Lebanese officials scramble to pay bills after ruling to cut their electricity off
Lebanese officials' owed dues total nearly $800,000. (AFP/File)
Lebanese officials rushed to settle overdue electricity bills Wednesday, after Financial Prosecutor Judge Ali Ibrahim ruled that power would be cut off to the homes and companies of politicians who had not paid. A judicial source told The Daily Star that the 13-member list includes heads of parties, committees, former and current ministers, and MPs.
Sources told the Central News Agency that some officials had rushed in after the ruling to pay.
The sources said that the 13 officials had owed dues since before 2000, totaling LL1.2 billion (nearly $800,000). The sources said that a second list is being prepared. Media outlets circulated the names mentioned in the list, many from wealthy families.
Lebanon’s elite have long been accused of dodging payments.
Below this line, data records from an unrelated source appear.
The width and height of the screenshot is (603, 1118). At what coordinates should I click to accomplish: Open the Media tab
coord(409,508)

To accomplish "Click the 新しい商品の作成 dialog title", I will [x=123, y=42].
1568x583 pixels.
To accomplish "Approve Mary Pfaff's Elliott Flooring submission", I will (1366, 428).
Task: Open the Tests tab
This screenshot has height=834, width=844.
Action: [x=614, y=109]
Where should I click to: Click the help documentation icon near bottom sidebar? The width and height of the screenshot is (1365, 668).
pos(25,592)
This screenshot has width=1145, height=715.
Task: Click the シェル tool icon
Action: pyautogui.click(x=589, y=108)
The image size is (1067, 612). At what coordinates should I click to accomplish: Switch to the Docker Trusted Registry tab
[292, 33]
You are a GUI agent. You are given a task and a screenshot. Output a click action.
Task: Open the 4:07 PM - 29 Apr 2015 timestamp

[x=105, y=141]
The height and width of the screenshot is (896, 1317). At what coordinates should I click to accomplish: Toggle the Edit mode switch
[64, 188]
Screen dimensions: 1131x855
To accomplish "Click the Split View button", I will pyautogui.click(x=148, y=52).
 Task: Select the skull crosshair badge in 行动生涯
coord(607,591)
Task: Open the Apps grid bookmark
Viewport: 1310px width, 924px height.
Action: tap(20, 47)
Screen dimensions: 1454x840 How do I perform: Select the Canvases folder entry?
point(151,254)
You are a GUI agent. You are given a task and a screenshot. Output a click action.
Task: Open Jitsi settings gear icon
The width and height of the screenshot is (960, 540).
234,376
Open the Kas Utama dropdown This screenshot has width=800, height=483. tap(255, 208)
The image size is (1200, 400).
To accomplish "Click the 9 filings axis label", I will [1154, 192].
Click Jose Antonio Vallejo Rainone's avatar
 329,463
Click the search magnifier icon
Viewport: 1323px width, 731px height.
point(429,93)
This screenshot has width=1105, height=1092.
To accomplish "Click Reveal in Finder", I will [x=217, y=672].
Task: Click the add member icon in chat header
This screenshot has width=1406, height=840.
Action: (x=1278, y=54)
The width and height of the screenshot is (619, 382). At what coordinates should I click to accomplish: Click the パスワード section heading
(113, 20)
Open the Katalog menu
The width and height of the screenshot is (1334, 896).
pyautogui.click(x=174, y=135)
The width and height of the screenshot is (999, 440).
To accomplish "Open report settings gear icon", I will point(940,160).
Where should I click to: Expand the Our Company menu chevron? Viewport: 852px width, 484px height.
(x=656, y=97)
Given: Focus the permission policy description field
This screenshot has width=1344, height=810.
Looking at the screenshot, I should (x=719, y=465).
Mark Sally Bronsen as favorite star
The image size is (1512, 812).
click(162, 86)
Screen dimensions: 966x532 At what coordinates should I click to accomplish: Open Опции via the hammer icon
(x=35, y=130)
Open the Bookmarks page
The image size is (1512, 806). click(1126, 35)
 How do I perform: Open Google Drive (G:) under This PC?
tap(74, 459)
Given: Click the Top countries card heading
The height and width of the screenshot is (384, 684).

Lebanon has had blackouts for decades, as the power plants operated by EDL do not generate enough for 24-hour electricity. Even so, the electricity sector costs the state around $2 billion a year.
Ibrahim had previously informed EDL Chairman Kamal Hayek of his decision so it could be implemented.
Sources said Ibrahim’s decision was a warning for politicians who have not paid, allowing them to do so quickly before they faced prosecution.